WHAT IS REQUIRED:
The output should be identical to the entries that follow.
== Segment start ==
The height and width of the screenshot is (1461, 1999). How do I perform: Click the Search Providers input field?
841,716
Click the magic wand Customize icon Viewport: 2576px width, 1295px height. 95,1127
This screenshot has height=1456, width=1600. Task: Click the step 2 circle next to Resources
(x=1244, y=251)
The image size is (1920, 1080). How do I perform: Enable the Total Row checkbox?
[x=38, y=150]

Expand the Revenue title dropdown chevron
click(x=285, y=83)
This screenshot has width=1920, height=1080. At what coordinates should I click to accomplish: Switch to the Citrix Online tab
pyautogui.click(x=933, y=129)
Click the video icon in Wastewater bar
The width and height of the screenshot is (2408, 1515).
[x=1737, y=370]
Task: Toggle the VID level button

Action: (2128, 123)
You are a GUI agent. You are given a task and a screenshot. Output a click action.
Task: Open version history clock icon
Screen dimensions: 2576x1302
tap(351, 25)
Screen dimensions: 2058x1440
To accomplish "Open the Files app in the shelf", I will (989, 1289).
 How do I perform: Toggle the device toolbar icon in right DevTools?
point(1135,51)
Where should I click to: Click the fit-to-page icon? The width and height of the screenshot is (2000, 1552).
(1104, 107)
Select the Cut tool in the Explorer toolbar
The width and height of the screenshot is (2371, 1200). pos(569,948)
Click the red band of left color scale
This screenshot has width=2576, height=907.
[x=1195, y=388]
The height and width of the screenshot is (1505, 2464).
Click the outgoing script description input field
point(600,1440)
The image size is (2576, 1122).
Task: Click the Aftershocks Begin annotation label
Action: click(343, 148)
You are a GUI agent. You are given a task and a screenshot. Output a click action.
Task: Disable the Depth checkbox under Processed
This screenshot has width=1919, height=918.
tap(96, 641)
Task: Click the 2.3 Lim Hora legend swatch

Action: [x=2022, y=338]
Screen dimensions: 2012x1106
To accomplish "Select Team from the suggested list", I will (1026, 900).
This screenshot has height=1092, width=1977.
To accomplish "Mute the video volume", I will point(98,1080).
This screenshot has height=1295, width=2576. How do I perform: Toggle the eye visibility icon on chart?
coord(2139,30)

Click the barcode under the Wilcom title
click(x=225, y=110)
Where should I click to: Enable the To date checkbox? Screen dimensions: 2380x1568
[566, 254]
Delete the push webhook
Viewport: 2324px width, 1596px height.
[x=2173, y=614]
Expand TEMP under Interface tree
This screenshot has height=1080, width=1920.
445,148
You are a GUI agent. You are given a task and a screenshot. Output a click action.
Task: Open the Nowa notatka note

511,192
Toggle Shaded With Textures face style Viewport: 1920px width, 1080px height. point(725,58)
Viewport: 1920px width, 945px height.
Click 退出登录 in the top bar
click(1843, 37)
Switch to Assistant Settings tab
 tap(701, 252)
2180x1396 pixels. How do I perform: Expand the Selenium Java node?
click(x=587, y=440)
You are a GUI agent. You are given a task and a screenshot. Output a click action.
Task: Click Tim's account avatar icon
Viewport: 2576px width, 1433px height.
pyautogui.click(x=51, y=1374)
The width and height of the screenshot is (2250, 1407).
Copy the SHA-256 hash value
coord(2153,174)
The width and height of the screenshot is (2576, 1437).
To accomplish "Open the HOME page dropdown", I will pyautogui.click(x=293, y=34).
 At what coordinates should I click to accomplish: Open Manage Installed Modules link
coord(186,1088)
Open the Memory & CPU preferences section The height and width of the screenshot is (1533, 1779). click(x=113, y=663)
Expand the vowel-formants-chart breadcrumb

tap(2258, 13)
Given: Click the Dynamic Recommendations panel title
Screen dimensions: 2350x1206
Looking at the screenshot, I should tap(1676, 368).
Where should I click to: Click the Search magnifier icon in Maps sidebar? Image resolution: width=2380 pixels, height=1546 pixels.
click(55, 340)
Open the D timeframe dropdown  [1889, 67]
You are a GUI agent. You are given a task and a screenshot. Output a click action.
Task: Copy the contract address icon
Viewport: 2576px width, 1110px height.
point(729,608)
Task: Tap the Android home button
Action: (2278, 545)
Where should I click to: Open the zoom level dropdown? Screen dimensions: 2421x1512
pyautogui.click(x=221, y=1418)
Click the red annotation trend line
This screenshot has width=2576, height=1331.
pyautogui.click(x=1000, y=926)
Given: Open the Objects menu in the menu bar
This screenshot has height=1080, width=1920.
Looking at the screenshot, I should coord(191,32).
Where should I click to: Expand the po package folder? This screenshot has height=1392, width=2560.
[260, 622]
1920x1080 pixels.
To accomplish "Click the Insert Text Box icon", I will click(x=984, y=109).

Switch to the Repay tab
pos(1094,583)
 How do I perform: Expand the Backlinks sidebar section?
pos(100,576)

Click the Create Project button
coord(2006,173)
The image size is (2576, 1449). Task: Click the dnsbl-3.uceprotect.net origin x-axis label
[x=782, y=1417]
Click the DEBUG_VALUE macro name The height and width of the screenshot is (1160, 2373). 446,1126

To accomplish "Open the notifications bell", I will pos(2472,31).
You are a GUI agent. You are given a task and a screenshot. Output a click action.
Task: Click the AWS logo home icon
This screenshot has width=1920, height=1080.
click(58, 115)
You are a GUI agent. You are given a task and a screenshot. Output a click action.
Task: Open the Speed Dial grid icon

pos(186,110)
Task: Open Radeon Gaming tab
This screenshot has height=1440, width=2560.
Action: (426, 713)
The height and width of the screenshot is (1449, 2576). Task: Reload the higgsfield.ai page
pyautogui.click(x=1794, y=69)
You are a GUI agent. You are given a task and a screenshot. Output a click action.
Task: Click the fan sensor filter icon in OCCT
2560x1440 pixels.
== Segment end ==
OUTPUT BELOW:
The height and width of the screenshot is (1461, 1999). How do I perform: Click the Search Providers input field?
841,716
Click the magic wand Customize icon Viewport: 2576px width, 1295px height. 95,1127
This screenshot has height=1456, width=1600. Task: Click the step 2 circle next to Resources
(x=1244, y=251)
The image size is (1920, 1080). How do I perform: Enable the Total Row checkbox?
[x=38, y=150]

Expand the Revenue title dropdown chevron
click(x=285, y=83)
This screenshot has width=1920, height=1080. At what coordinates should I click to accomplish: Switch to the Citrix Online tab
pyautogui.click(x=933, y=129)
Click the video icon in Wastewater bar
The width and height of the screenshot is (2408, 1515).
[x=1737, y=370]
Task: Toggle the VID level button

Action: (2128, 123)
You are a GUI agent. You are given a task and a screenshot. Output a click action.
Task: Open version history clock icon
Screen dimensions: 2576x1302
tap(351, 25)
Screen dimensions: 2058x1440
To accomplish "Open the Files app in the shelf", I will (989, 1289).
 How do I perform: Toggle the device toolbar icon in right DevTools?
point(1135,51)
Where should I click to: Click the fit-to-page icon? The width and height of the screenshot is (2000, 1552).
(1104, 107)
Select the Cut tool in the Explorer toolbar
The width and height of the screenshot is (2371, 1200). pos(569,948)
Click the red band of left color scale
This screenshot has width=2576, height=907.
[x=1195, y=388]
The height and width of the screenshot is (1505, 2464).
Click the outgoing script description input field
point(600,1440)
The image size is (2576, 1122).
Task: Click the Aftershocks Begin annotation label
Action: click(343, 148)
You are a GUI agent. You are given a task and a screenshot. Output a click action.
Task: Disable the Depth checkbox under Processed
This screenshot has width=1919, height=918.
tap(96, 641)
Task: Click the 2.3 Lim Hora legend swatch

Action: [x=2022, y=338]
Screen dimensions: 2012x1106
To accomplish "Select Team from the suggested list", I will (1026, 900).
This screenshot has height=1092, width=1977.
To accomplish "Mute the video volume", I will point(98,1080).
This screenshot has height=1295, width=2576. How do I perform: Toggle the eye visibility icon on chart?
coord(2139,30)

Click the barcode under the Wilcom title
click(x=225, y=110)
Where should I click to: Enable the To date checkbox? Screen dimensions: 2380x1568
[566, 254]
Delete the push webhook
Viewport: 2324px width, 1596px height.
[x=2173, y=614]
Expand TEMP under Interface tree
This screenshot has height=1080, width=1920.
445,148
You are a GUI agent. You are given a task and a screenshot. Output a click action.
Task: Open the Nowa notatka note

511,192
Toggle Shaded With Textures face style Viewport: 1920px width, 1080px height. point(725,58)
Viewport: 1920px width, 945px height.
Click 退出登录 in the top bar
click(1843, 37)
Switch to Assistant Settings tab
 tap(701, 252)
2180x1396 pixels. How do I perform: Expand the Selenium Java node?
click(x=587, y=440)
You are a GUI agent. You are given a task and a screenshot. Output a click action.
Task: Click Tim's account avatar icon
Viewport: 2576px width, 1433px height.
pyautogui.click(x=51, y=1374)
The width and height of the screenshot is (2250, 1407).
Copy the SHA-256 hash value
coord(2153,174)
The width and height of the screenshot is (2576, 1437).
To accomplish "Open the HOME page dropdown", I will pyautogui.click(x=293, y=34).
 At what coordinates should I click to accomplish: Open Manage Installed Modules link
coord(186,1088)
Open the Memory & CPU preferences section The height and width of the screenshot is (1533, 1779). click(x=113, y=663)
Expand the vowel-formants-chart breadcrumb

tap(2258, 13)
Given: Click the Dynamic Recommendations panel title
Screen dimensions: 2350x1206
Looking at the screenshot, I should tap(1676, 368).
Where should I click to: Click the Search magnifier icon in Maps sidebar? Image resolution: width=2380 pixels, height=1546 pixels.
click(55, 340)
Open the D timeframe dropdown  [1889, 67]
You are a GUI agent. You are given a task and a screenshot. Output a click action.
Task: Copy the contract address icon
Viewport: 2576px width, 1110px height.
point(729,608)
Task: Tap the Android home button
Action: (2278, 545)
Where should I click to: Open the zoom level dropdown? Screen dimensions: 2421x1512
pyautogui.click(x=221, y=1418)
Click the red annotation trend line
This screenshot has width=2576, height=1331.
pyautogui.click(x=1000, y=926)
Given: Open the Objects menu in the menu bar
This screenshot has height=1080, width=1920.
Looking at the screenshot, I should coord(191,32).
Where should I click to: Expand the po package folder? This screenshot has height=1392, width=2560.
[260, 622]
1920x1080 pixels.
To accomplish "Click the Insert Text Box icon", I will click(x=984, y=109).

Switch to the Repay tab
pos(1094,583)
 How do I perform: Expand the Backlinks sidebar section?
pos(100,576)

Click the Create Project button
coord(2006,173)
The image size is (2576, 1449). Task: Click the dnsbl-3.uceprotect.net origin x-axis label
[x=782, y=1417]
Click the DEBUG_VALUE macro name The height and width of the screenshot is (1160, 2373). 446,1126

To accomplish "Open the notifications bell", I will pos(2472,31).
You are a GUI agent. You are given a task and a screenshot. Output a click action.
Task: Click the AWS logo home icon
This screenshot has width=1920, height=1080.
click(58, 115)
You are a GUI agent. You are given a task and a screenshot. Output a click action.
Task: Open the Speed Dial grid icon

pos(186,110)
Task: Open Radeon Gaming tab
This screenshot has height=1440, width=2560.
Action: (426, 713)
The height and width of the screenshot is (1449, 2576). Task: Reload the higgsfield.ai page
pyautogui.click(x=1794, y=69)
You are a GUI agent. You are given a task and a screenshot. Output a click action.
Task: Click the fan sensor filter icon in OCCT
2560x1440 pixels.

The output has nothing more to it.